The prediction of turbulence shear-stress profile at two different planes (z/D = 0 and 5) and at different downstream locations are shown in Figs. 4.48 and 4.49 for the velocity ratio R = 6. Fig. 4.48 shows the development of turbulence shear stress at jet centre plane (z/D = 0) and at different downstream positions. In general the shear stress −u′v′ and the velocity gradient (∂u/∂y) have the same sign and therefore the eddy viscosity ν_t =−u′v′/(∂u/∂y)is positive in all regions of the flow field. The maxima of the shear stress −u′v′ profile correspond closely to the position of maxima of the velocity gradient (∂u/∂y).

Fig. 4.48: Predictions of turbulence shear stress at different downstream locations (z/D

= 0) for R = 6.

In the crossflow direction initially the maximum value of shear stress increases as the shear layer with a higher velocity gradient which is developed over the wake-like region. Further downstream the maximum of shear stress decreases as the velocity gradient becomes smaller. Near the jet exit region (x/D = 0 and 2) there is no wake-like region and therefore the shear stress shown represents only the jet-shear layer.

Fig. 4.49: Predictions of turbulence shear stress at different downstream locations (z/D

= 5) for R = 6.

Downstream of the jet exit region the shear stress distinctly shows the wake-like region, where the value of the shear stress is low. In this region the shear stress shows a trend of increasing the value due to the wall-jet structures, further downstream it decreases in the wake-like region, reaches a minimum value and again increases in the jet-shear layer.

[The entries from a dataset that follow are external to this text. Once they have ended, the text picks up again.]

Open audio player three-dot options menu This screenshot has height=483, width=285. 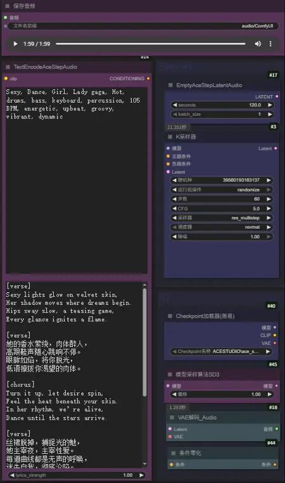[270, 44]
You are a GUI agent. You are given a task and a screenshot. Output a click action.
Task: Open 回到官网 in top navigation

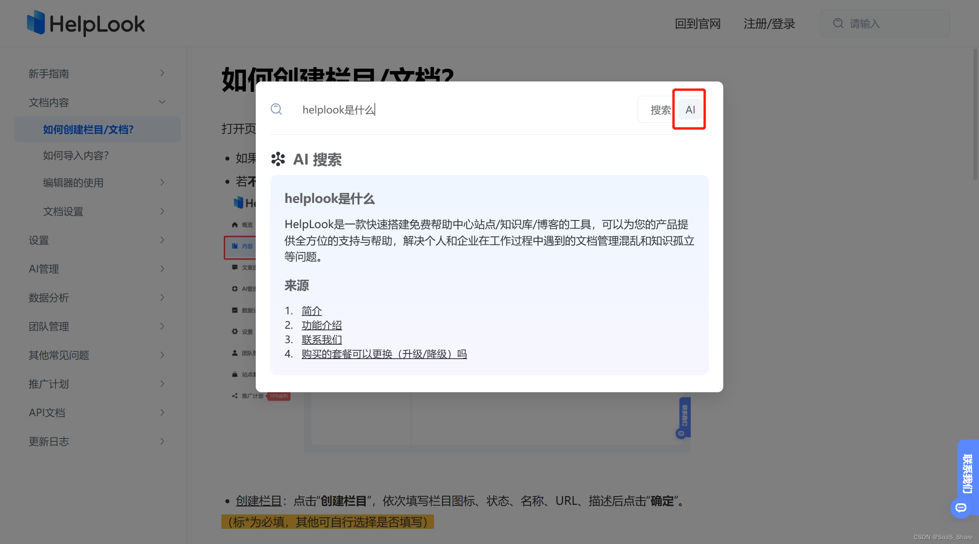click(x=697, y=24)
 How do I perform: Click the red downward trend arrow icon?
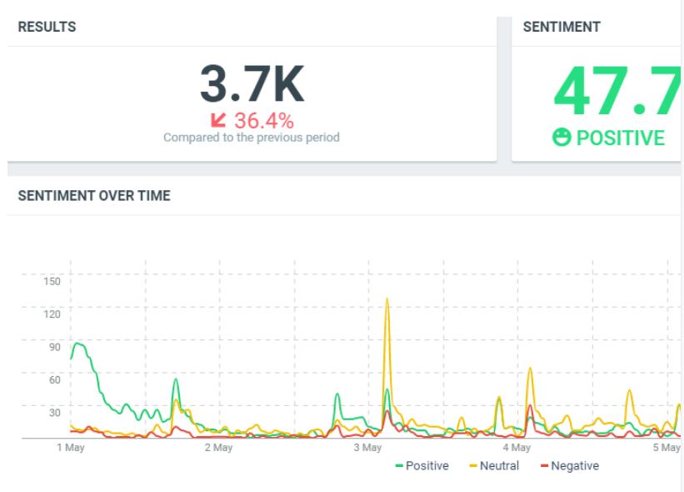point(218,120)
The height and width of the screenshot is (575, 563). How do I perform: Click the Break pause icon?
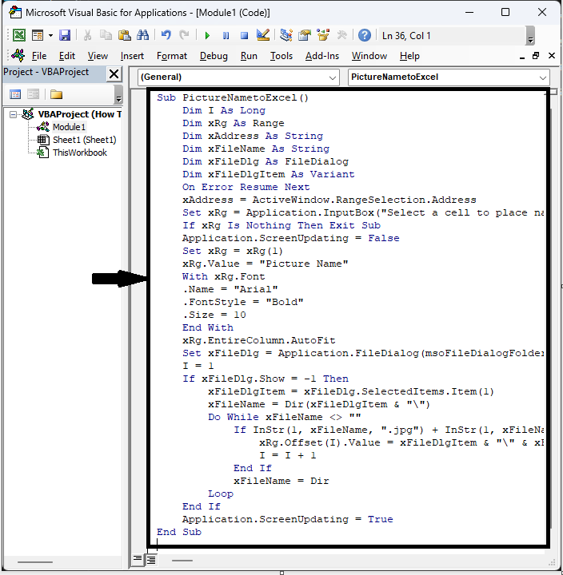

After reaching the maximum value in the jet-shear layer, the value of the shear stress again decreases where the jet and the crossflow does not have much interaction.

The prediction of the shear stress at the jet edge plane (z/D = 5) at different downstream locations is shown in Fig. 4.49 for R = 6. The profiles follow the trends of the velocity gradient (∂u/∂y) shown in Fig. 4.8. In this plane the value of the shear stress is significantly higher in the wall-jet layer compared to that in the jet central plane (z/D = 0). The maximum value of the shear stress in the jet-shear layer is lower compared to that at z/D = 0 due to lesser velocity gradient.

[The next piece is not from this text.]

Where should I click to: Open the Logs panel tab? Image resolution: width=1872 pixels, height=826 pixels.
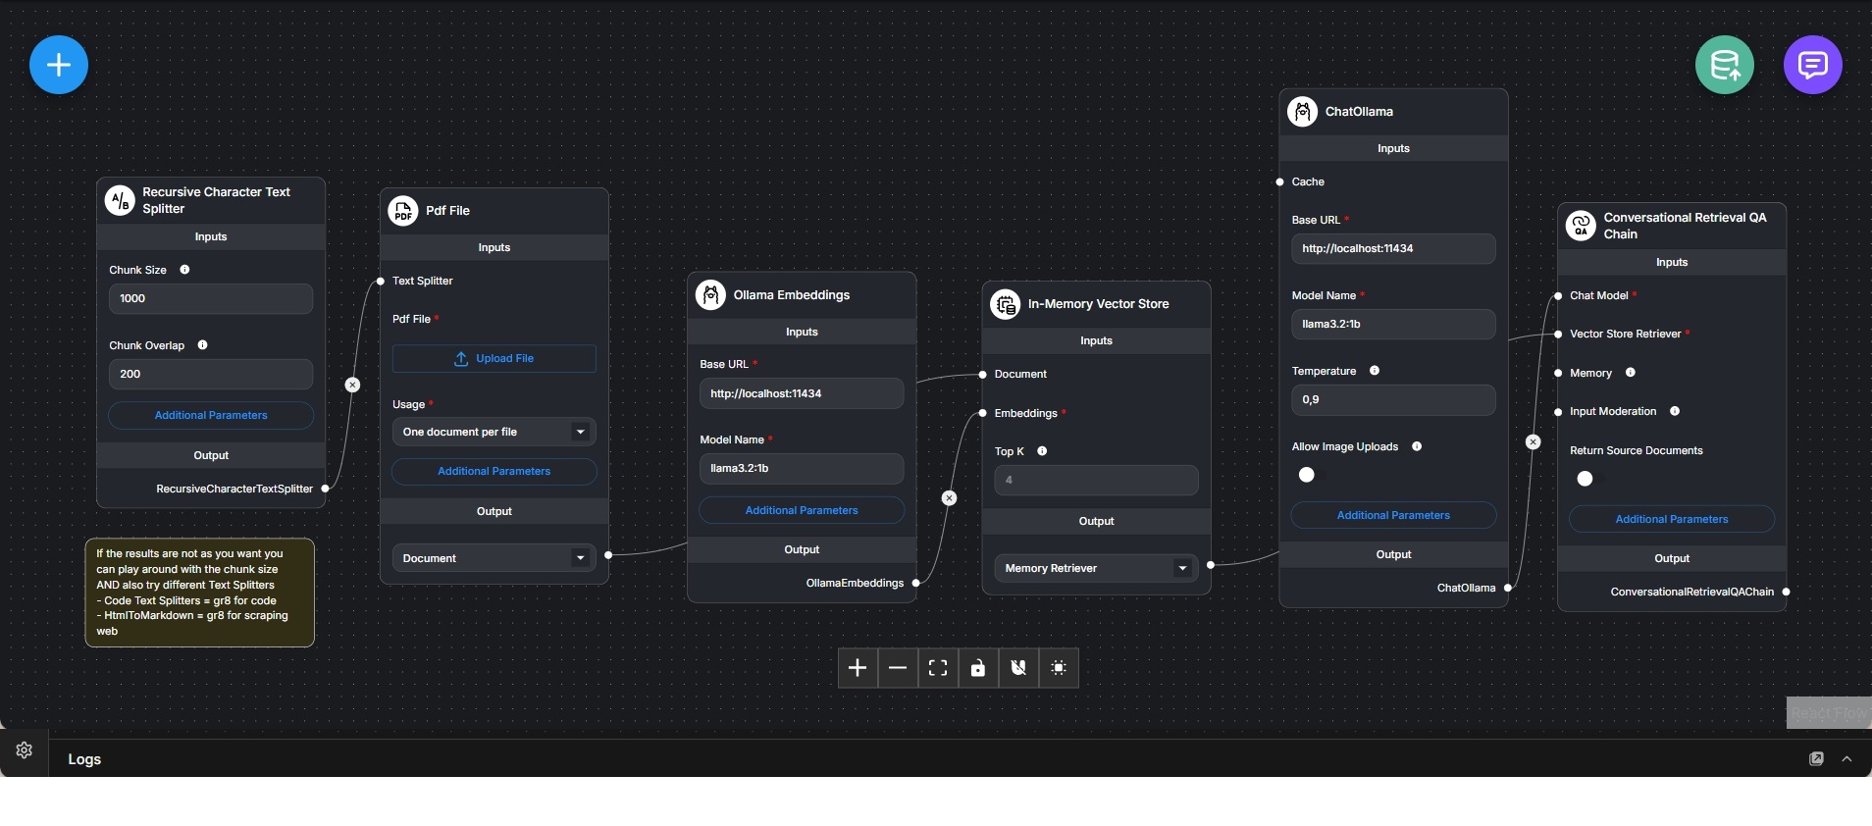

Fig. 4.50: Variation of turbulence shear stress in spanwise direction at different downstream locations for R = 6, y/D = 5.

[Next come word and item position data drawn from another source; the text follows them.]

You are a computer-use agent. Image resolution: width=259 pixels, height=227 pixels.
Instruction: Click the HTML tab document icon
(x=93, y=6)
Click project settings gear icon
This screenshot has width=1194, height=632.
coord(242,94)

The shear stress v′w′represents the transverse turbulence mixing and is associated with the transverse spreading of the jet in the vertical (y-z) plane. The variations of the shear stress v′w′ in the spanwise directions at a vertical distance of y/D = 5 from the bottom wall and at different downstream locations are shown in Fig. 4.50 for the velocity ratio R = 6. At the jet exit region (x/D = 0) the value of the shear stress is quite high near both the side edges of the slot (z/D = 5 and -5). The high velocity jet after leaving the slot interacts with the slower moving crossflow thus producing a shear layer near both the edges where the shear stress is quite high. Downstream of the slot the shear stress is governed by the CRVP formation and the value of the shear stress reduces due to a reduced velocity gradients. The value of the shear stress at the plane of symmetry (z/D

= 0) is zero.

Fig. 4.51: Predictions of turbulence shear stress at different downstream locations (z/D

= 0) for R = 9.

Fig. 4.52: Predictions of turbulence shear stress at different downstream locations (z/D

= 5) for R = 9.

The predictions of the turbulence shear-stress profiles at two different planes (z/D = 0 and 5) and at different downstream locations are shown in Figs. 4.51 and 4.52 for the velocity ratio R = 9. The trend of the profiles is similar to the case with R = 6, but the value of the shear stress is higher compared to the case with R = 6. Moreover the shear stress predictions in the three regions of wall-jet, wake-like and jet-shear layer are also observed more prominent in this case.

Fig. 4.53: Variation of turbulence shear stress in spanwise direction at different downstream locations for R = 9, y/D = 5.

The value of shear stress v′w′is higher at the jet exit region x/D = 0 near both the edges of the jet compared to the case with R = 6. At the downstream positions the value of the stresses are the similar to the case with R = 6.